I already explained the idea of periodically reconnect + start a new connection in parallel and retire the old connection when new is ready doesn't work well, unless a smart way of measuring and comparing of the heath of tunnel, and pick the best among the parallel connection.

Perhaps in an Active-Passive mode. And when the active connection is "disconnected" (in the sense that some roundtrip timeout expires) it changes to the next passive link. And with a simple script we can catch the change to restart to underlaying tunnel.

This whole thread is talking about high packet loss. It's about higher packet loss (e.g 20%) vs lower (e.g 2%). The connection is not completely dead. So active standbandy + roundtrip timeout expires obviously is not the solution.  In the beginning you were talking about ISP punishing long-term connections(with higher packet loss) but now you are talking about dead (or near dead) link?

Essentially what is needed is to try new connection in parallel and pick the best quality link in some smart way.

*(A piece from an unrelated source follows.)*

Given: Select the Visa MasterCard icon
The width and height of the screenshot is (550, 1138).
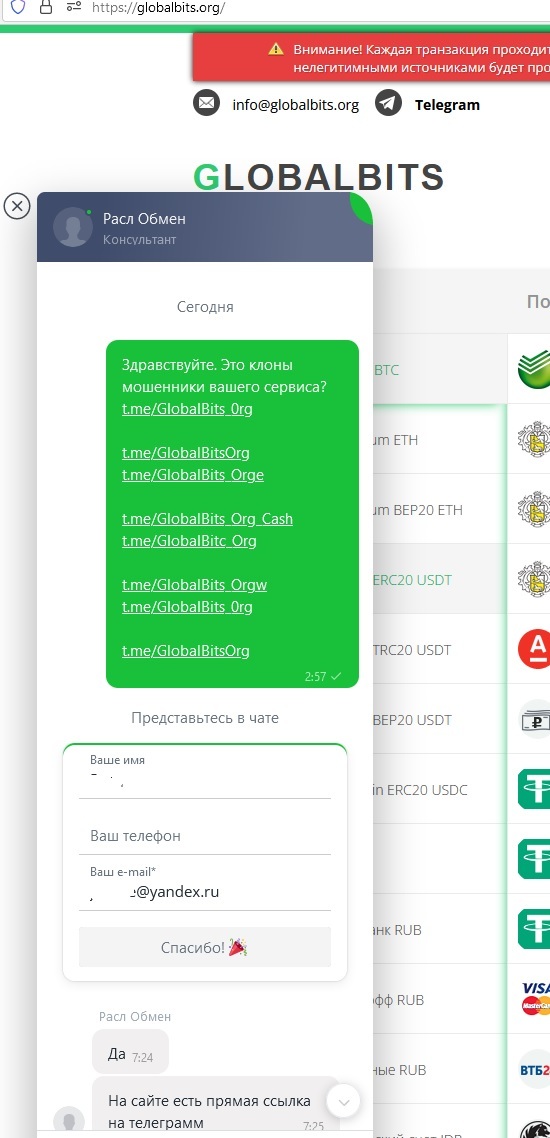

It's not simple as some roundtrip timeout expires.

lars18th commented 1 month ago

Hi @wangyu- ,

I feel your response is right. Perhaps we're talking about different thinks. And obviosly it's best to maintain the simplicity and modularity.

Based on previous, what you think about provide some statistics of the current tunnel? Perhaps the --fifo could be used then to obtain these information and take the corresponding actions outside the tool. What you think?

And in another area: does anyone know of a multiplexing tool for udp tunnels? Not with the idea of extending throughtput. But for the purpose of controlling faulty tunnels. This could be then used on top of udp2raw and/or udpspeeder.